Each entry is to be retyped exactly as it appears, and each image is to be dropped.
*-*-*
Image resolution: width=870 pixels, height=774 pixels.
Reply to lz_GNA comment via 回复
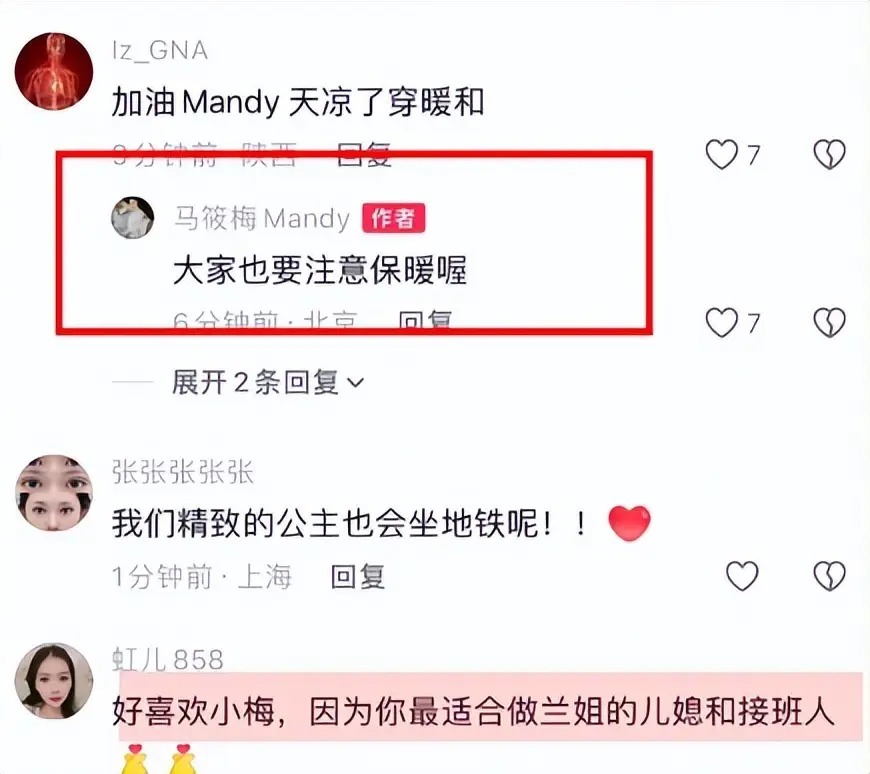coord(364,154)
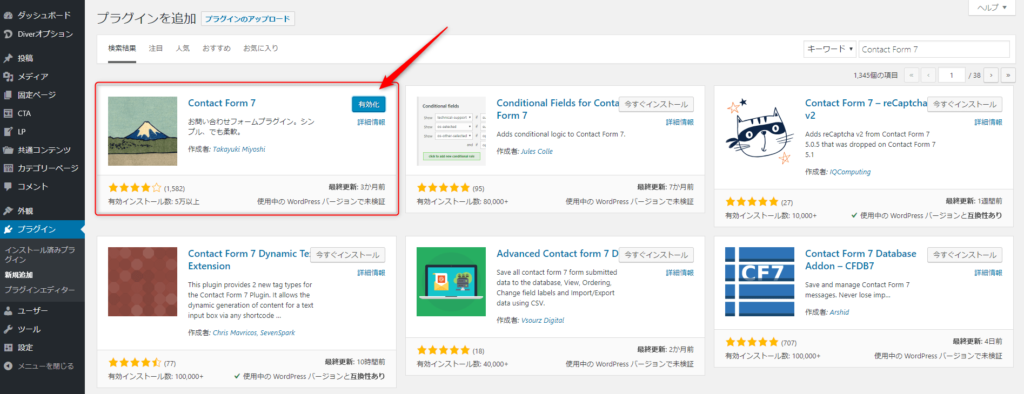Open 詳細情報 link for Contact Form 7
The image size is (1024, 394).
point(371,122)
*-*-*
Your response:
Image resolution: width=870 pixels, height=774 pixels.
Reply to lz_GNA comment via 回复
coord(364,154)
Open 詳細情報 link for Contact Form 7
The image size is (1024, 394).
point(371,122)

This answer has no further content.